──────── Recorded data ────────
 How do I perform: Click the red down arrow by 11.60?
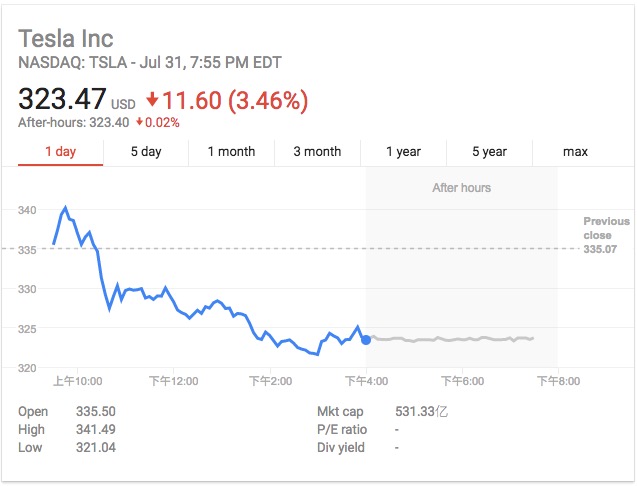click(x=152, y=101)
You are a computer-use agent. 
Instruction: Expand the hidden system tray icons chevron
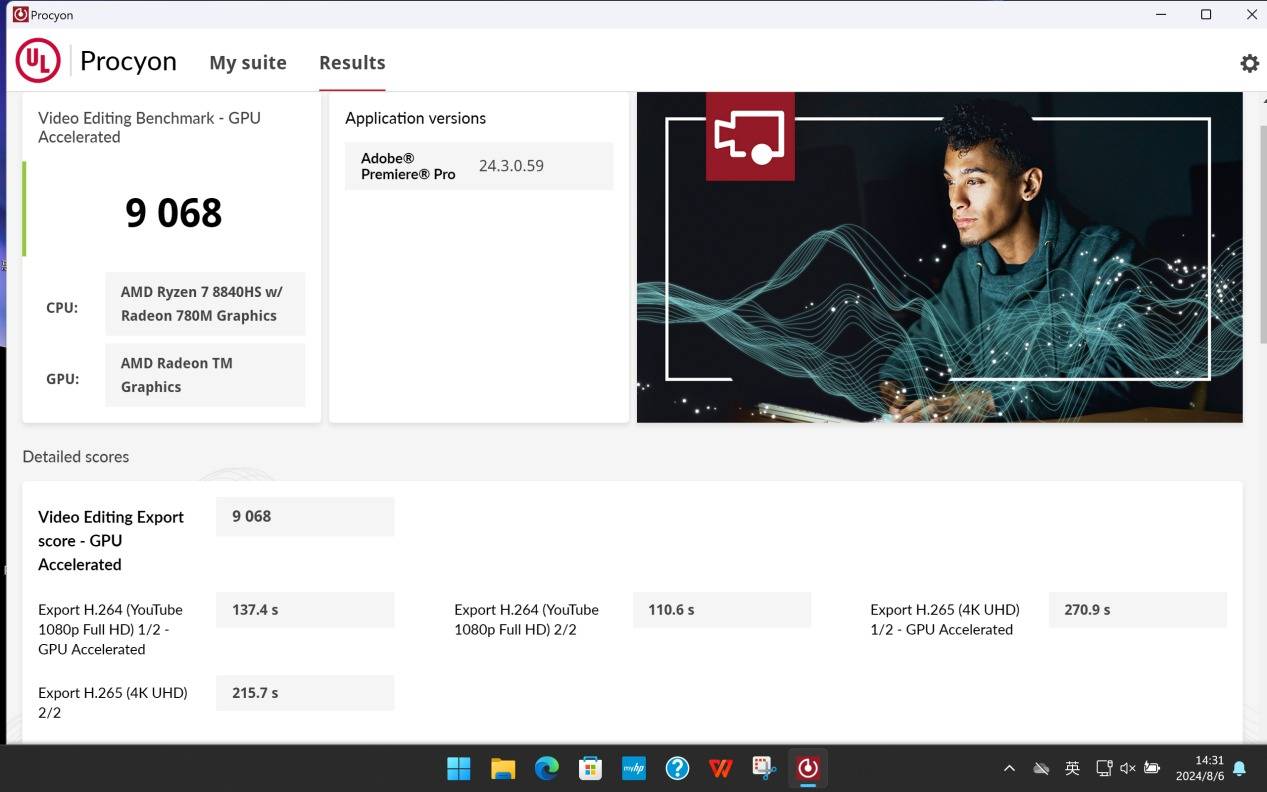click(x=1009, y=768)
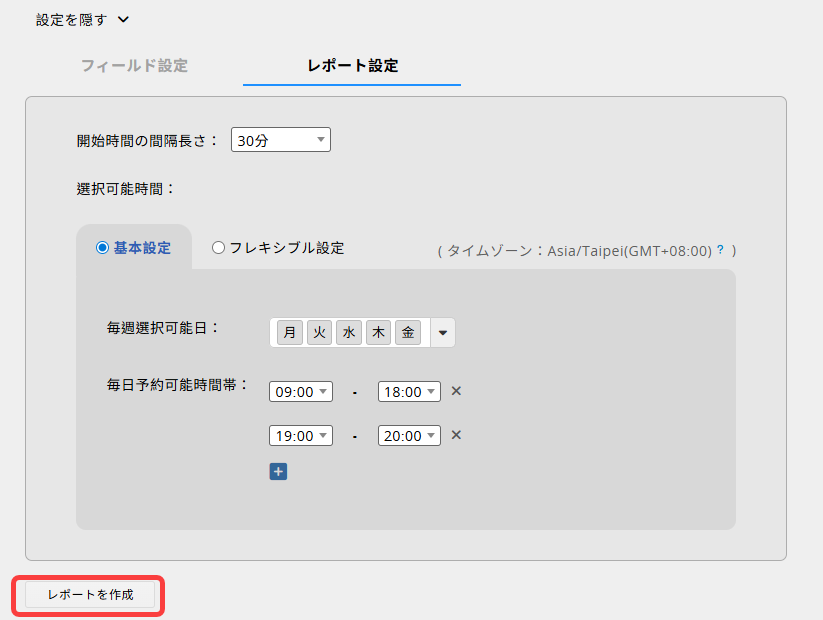The width and height of the screenshot is (823, 620).
Task: Add a new time range with plus icon
Action: tap(278, 471)
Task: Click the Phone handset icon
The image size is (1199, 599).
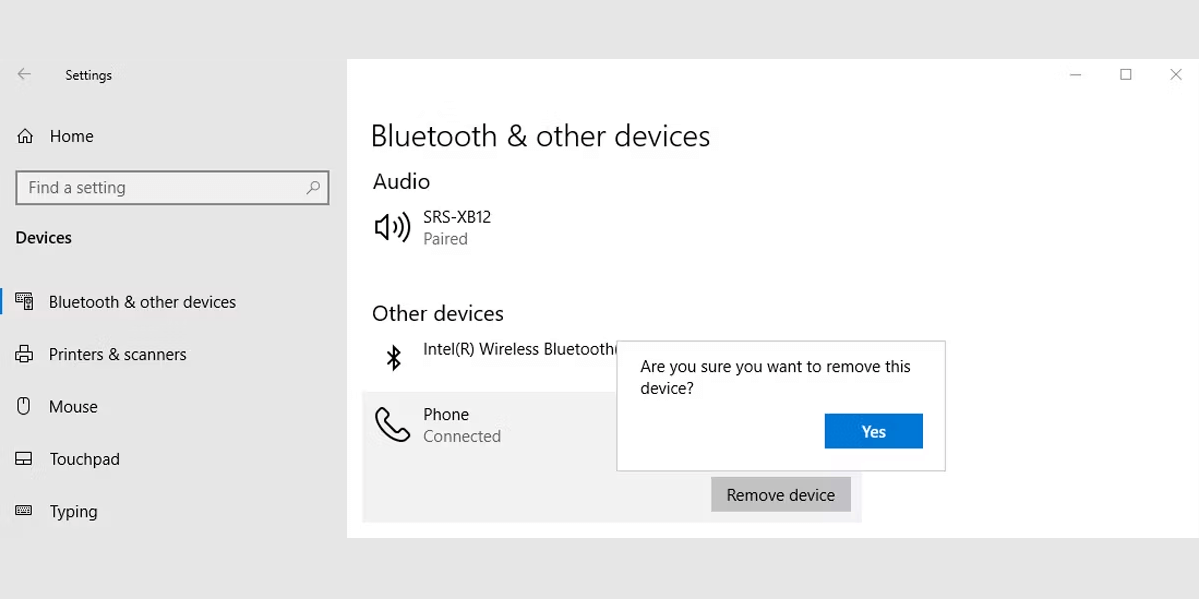Action: (x=392, y=425)
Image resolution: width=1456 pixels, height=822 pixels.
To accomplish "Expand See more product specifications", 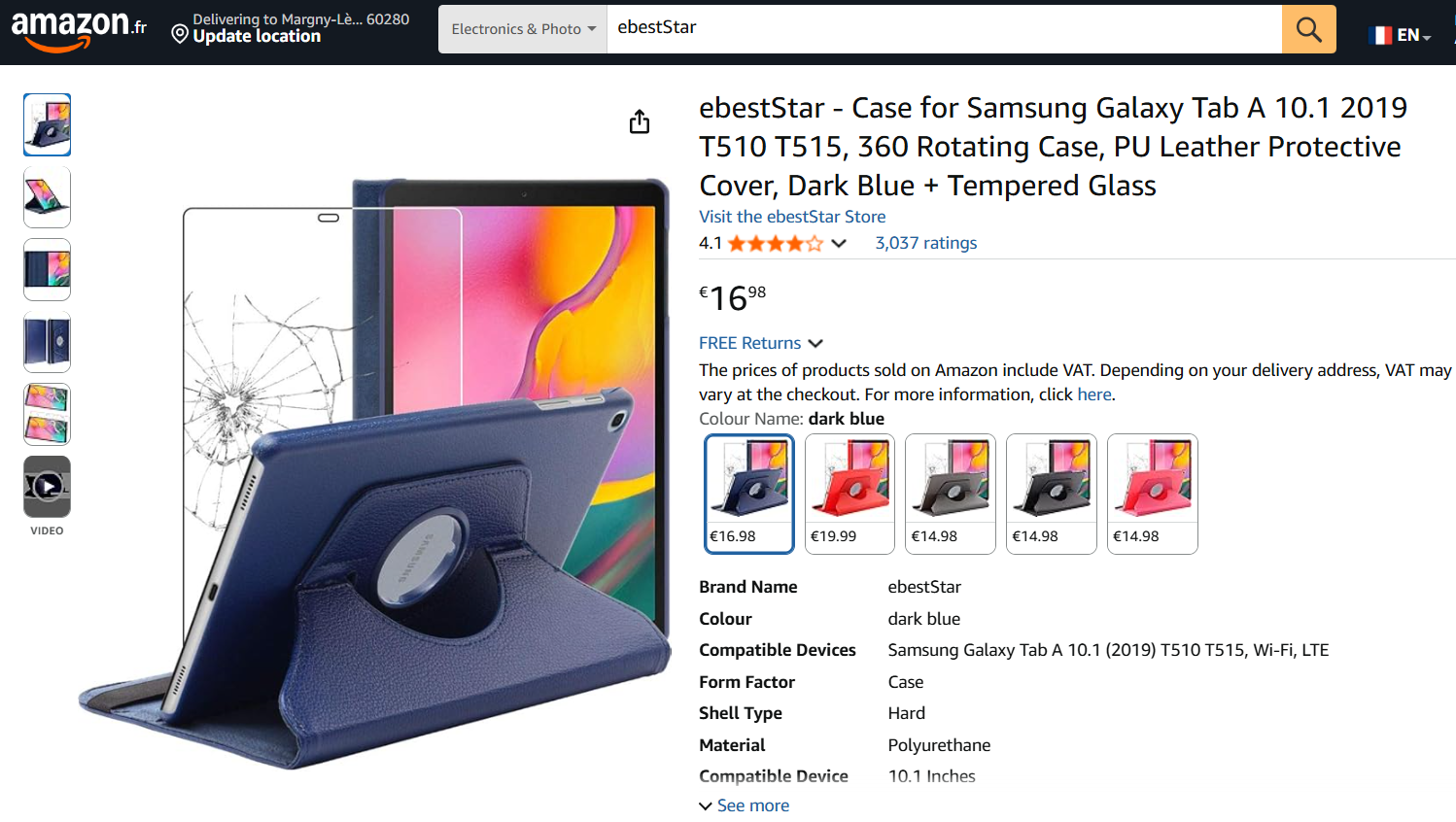I will click(744, 805).
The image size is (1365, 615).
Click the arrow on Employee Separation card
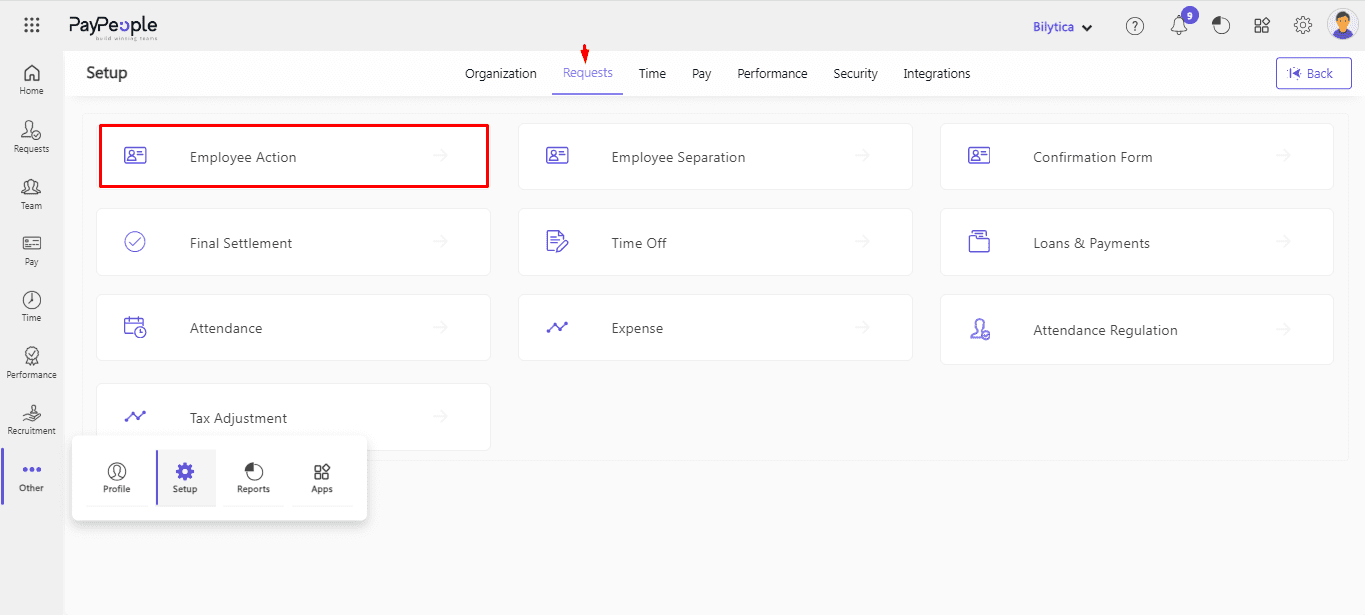(x=863, y=156)
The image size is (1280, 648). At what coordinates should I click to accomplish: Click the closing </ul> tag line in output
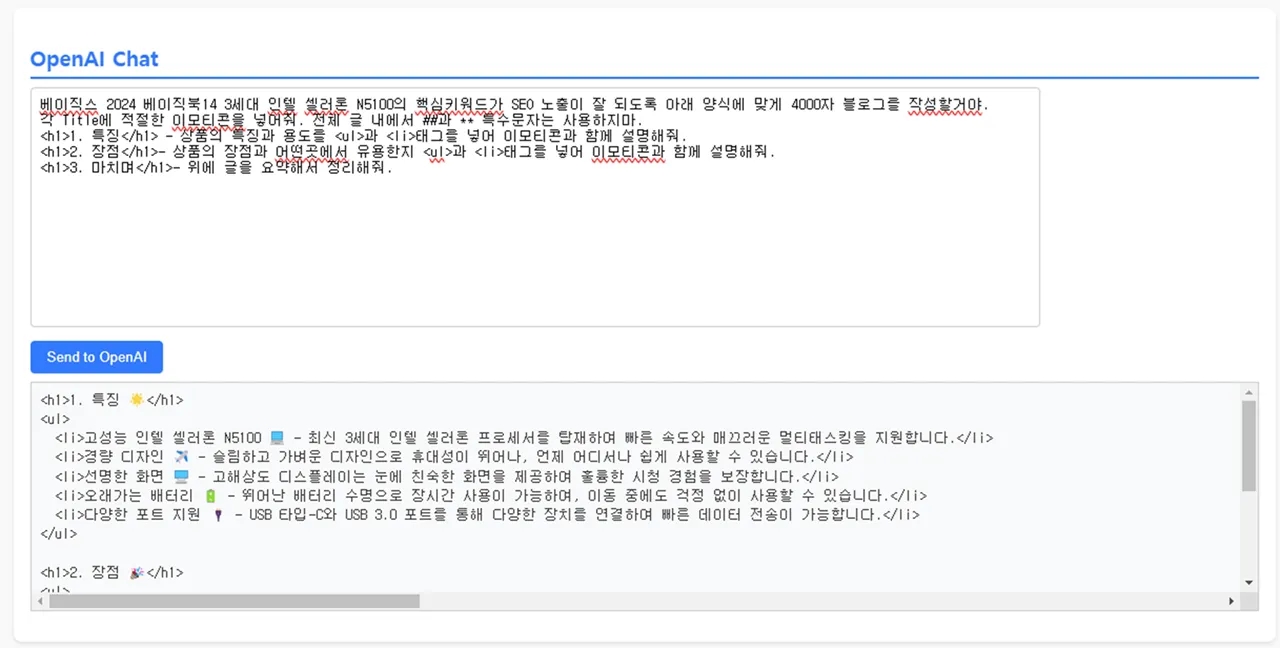point(59,534)
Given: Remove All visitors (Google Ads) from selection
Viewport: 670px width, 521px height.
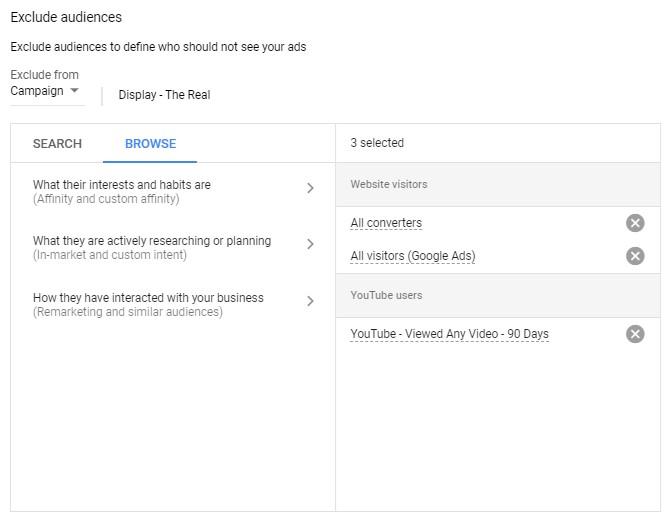Looking at the screenshot, I should (635, 256).
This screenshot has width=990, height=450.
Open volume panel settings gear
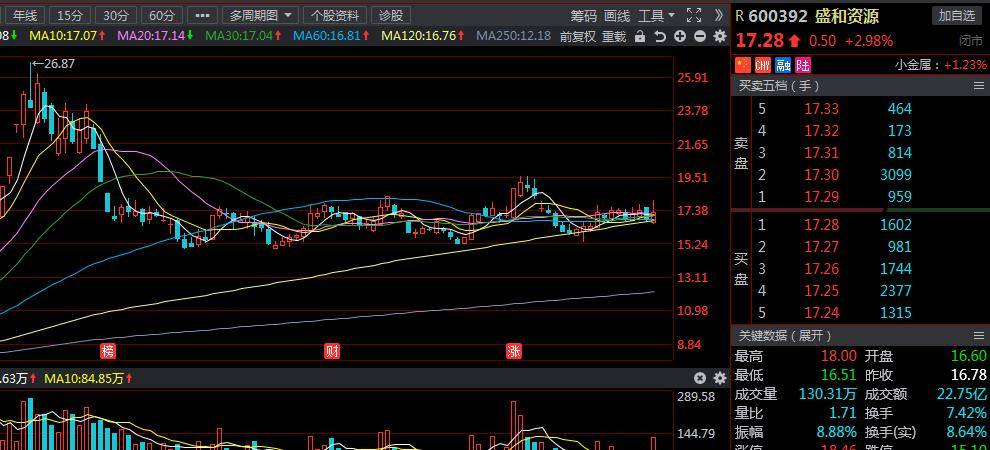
────────
▶ _Task prompt_
What you write must match, line for line, the records from the line containing "This screenshot has width=990, height=450." through the last line, with every picture left out.

▶ _The completed task_
This screenshot has width=990, height=450.
Open volume panel settings gear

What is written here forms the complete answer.